In 1066 whilst England’s Harold was unable to repel William the Conqueror and may or may not have been killed by an arrow shot through his eye, a church was begun to be built in Fromista.
Purely Romanesque in style it features twin towers, a domed basilica, arched and columned doorways and windows and eight interior columns topped with elaborately sculptured capitals featuring 309 figures of humans, animals, monsters, vegetables and flowers woven together in stone.
Restored in 1904 the church is in pristine condition and is a fascinating tour through Christian teaching in the early Middle Ages, using legends and fables as well as bible stories to engage and inspire believers.
A striking depiction of the story of the fox and the raven shows how familiar pagan iconography was used to share a Christian meaning, namely never trust a false pretender, or in the case of the fox, a flatterer.
Fromista itself is a simple village of low storey adobe terraced houses fronted with tiled porches. It was busy with pilgrims heading west along the Camino.
We followed the way to the four consecutive locks of the Castilla Canal, ingeniously engineered brick sluices that served to overcome a drop of 46 feet.
Information boards named it ‘The Wonder of the Spanish Enlightenment’ as it was built in the 18th century to link Castille-Leon to the sea. Nowadays unused, it is a picturesque green waterway of more than 200kms passing through the provinces of Palencia, Burgos and Valladolid, and soothing to meander by under a hot midday sun.
Back on the shadeless road in unrelenting noontime heat, we passed slowly tramping pilgrims walking singly or in groups along the dusty roadside track. All were wearing sun hats or cloth hoods, with their heads bowed down and forward, looking straight ahead.
Most were carrying heavy-looking back packs and many had walking poles or staffs. The track was unpaved and stony. Passing them were lycra-clad cycling peregrinos pedalling slowly up the long incline to the hilltop town of Carrion de los Condes, everyone’s lunch stop.
Cyclists can complete the Camino but must travel twice the minimum distance of walkers, so 200kms rather than 100kms, with the necessary stamps to authenticate their journey en-route.
At Carrion of the Counts, we found a different type of peregrino, a horseman. He was travelling with two shiny chestnuts and a piebald pony.
The pony was loaded up with a groundsheet and tent and provisions of fresh vegetables and bread stacked in a plastic box tethered on top of horse and bedding blankets.
The man was unsaddling one of the chestnuts and the second, already loose, was grazing on the green riverbank by the town’s stone bridge, Puente Mayor that crosses the Rio Carrion. Later that night all four would take shelter beneath its arches from a violent thunderstorm.
The Medieval town centre is a wonder of Romanesque architecture and features churches, palaces, two monasteries and a cloister containing the tombs of the counts that lived there.

.....

PROBLEM TO SOLVE
Using the travel piece on Fromista and Carrion de los Condes, answer yes or no to whether each statement agrees with it, and quote the words that decide it. 1. The church in Fromista was restored in 1904. 2. Cyclists on the Camino must cover the same minimum distance as walkers. 3. The Castilla Canal is still in use today.

PROVIDED DATA
.....

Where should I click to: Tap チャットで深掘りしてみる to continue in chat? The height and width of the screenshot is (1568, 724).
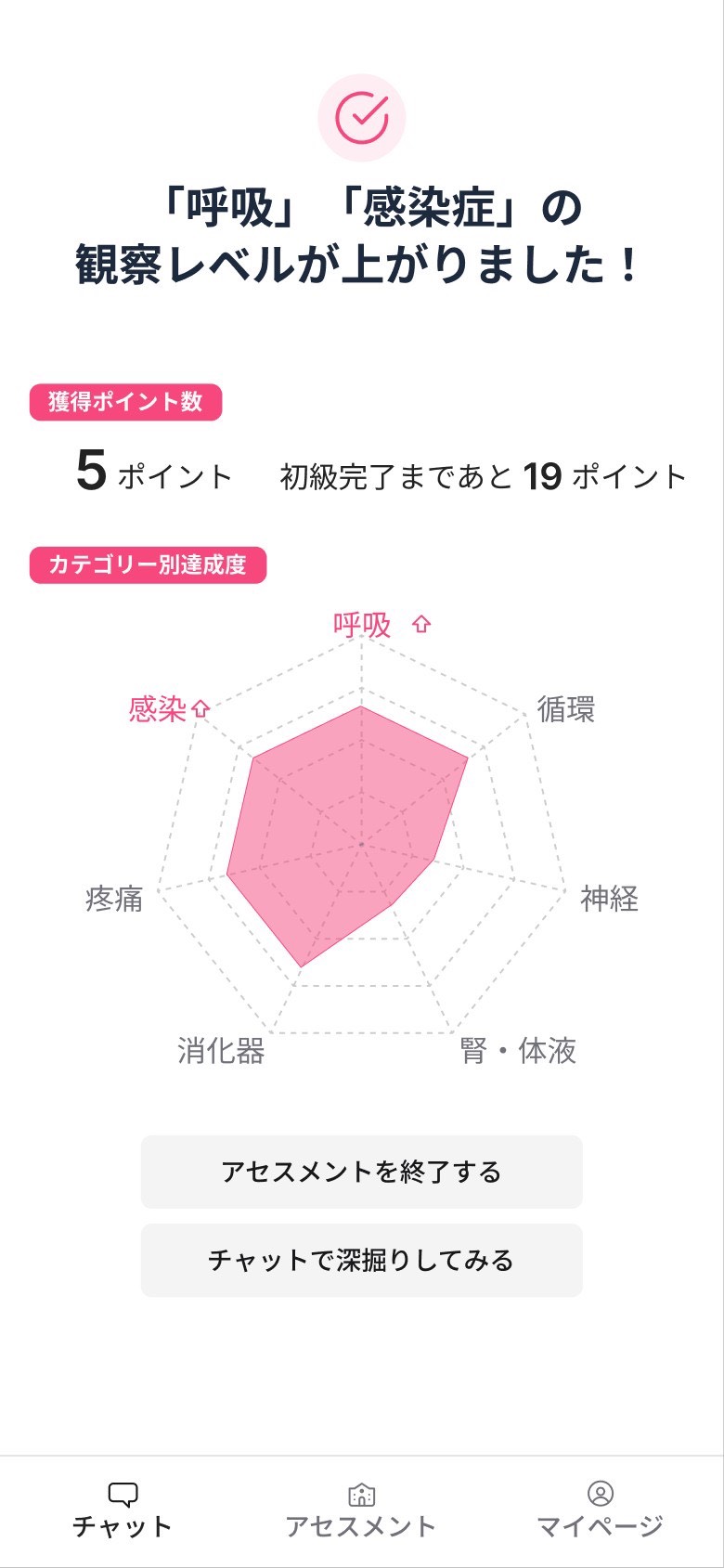(362, 1260)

.....

ANSWER BOX
1. Yes: "Restored in 1904 the church is in pristine condition"
2. No: "must travel twice the minimum distance of walkers"
3. No: "Nowadays unused"